Linux-ext4 Archive on lore.kernel.org
 help / color / Atom feed
From: Harshad Shirwadkar <harshadshirwadkar@gmail.com>
To: linux-ext4@vger.kernel.org
Cc: tytso@mit.edu, Harshad Shirwadkar <harshadshirwadkar@gmail.com>
Subject: [PATCH v7 0/7] ext4: add fast commits feature
Date: Tue, 21 Jul 2020 08:54:48 -0700
Message-ID: <20200721155455.1364597-1-harshadshirwadkar@gmail.com> (raw)

This patch series adds support for fast commits which is a simplified
version of the scheme proposed by Park and Shin, in their paper,
"iJournaling: Fine-Grained Journaling for Improving the Latency of
Fsync System Call"[1]. The basic idea of fast commits is to make JBD2
give the client file system an opportunity to perform a faster
commit. Only if the file system cannot perform such a commit
operation, then JBD2 should fall back to traditional commits.

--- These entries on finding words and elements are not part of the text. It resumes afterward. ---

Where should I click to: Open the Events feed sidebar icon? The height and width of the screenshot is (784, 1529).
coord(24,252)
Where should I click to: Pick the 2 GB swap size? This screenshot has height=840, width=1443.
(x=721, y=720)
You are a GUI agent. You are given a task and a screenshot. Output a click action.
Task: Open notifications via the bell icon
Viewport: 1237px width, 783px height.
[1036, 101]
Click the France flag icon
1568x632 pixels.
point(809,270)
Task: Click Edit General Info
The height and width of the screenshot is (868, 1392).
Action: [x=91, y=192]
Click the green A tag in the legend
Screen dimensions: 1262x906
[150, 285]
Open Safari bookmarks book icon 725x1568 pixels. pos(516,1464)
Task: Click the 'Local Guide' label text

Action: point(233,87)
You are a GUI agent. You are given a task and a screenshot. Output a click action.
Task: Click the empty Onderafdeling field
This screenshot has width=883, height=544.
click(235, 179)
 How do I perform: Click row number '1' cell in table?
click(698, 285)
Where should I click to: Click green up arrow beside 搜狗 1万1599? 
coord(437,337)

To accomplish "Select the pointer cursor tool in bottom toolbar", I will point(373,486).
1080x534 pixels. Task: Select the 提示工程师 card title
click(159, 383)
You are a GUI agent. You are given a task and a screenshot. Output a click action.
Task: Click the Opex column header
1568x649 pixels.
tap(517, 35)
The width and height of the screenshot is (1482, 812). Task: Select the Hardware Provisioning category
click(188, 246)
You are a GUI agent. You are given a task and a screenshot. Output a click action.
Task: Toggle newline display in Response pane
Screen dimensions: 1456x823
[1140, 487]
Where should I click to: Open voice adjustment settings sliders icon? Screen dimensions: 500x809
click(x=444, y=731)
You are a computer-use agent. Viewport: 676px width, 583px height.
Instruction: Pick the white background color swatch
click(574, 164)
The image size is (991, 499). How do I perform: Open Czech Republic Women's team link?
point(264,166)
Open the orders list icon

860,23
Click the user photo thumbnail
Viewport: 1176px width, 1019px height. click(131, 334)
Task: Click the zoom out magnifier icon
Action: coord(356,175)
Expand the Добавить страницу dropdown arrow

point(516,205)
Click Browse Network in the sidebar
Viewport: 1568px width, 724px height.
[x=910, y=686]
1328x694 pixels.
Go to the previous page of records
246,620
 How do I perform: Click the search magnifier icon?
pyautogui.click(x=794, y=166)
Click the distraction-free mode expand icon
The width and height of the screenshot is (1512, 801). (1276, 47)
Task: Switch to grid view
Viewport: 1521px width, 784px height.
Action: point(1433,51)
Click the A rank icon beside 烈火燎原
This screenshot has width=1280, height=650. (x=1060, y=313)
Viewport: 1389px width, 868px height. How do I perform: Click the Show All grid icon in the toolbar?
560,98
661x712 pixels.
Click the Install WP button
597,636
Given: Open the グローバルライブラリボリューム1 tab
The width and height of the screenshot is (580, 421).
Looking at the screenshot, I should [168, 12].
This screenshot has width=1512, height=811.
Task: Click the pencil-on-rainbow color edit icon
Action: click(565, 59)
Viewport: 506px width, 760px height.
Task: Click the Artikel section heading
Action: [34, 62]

Because JBD2 operates at block granularity, for every file system
metadata update it commits all the changed blocks are written to the
journal at commit time. This is inefficient because updates to some
blocks that JBD2 commits are derivable from some other blocks. For
example, if a new extent is added to an inode, then corresponding
updates to the inode table, the block bitmap, the group descriptor and
the superblock can be derived based on just the extent information and
the corresponding inode information. So, if we take this relationship
between blocks into account and replay the journalled blocks smartly,
we could increase performance of file system commits significantly.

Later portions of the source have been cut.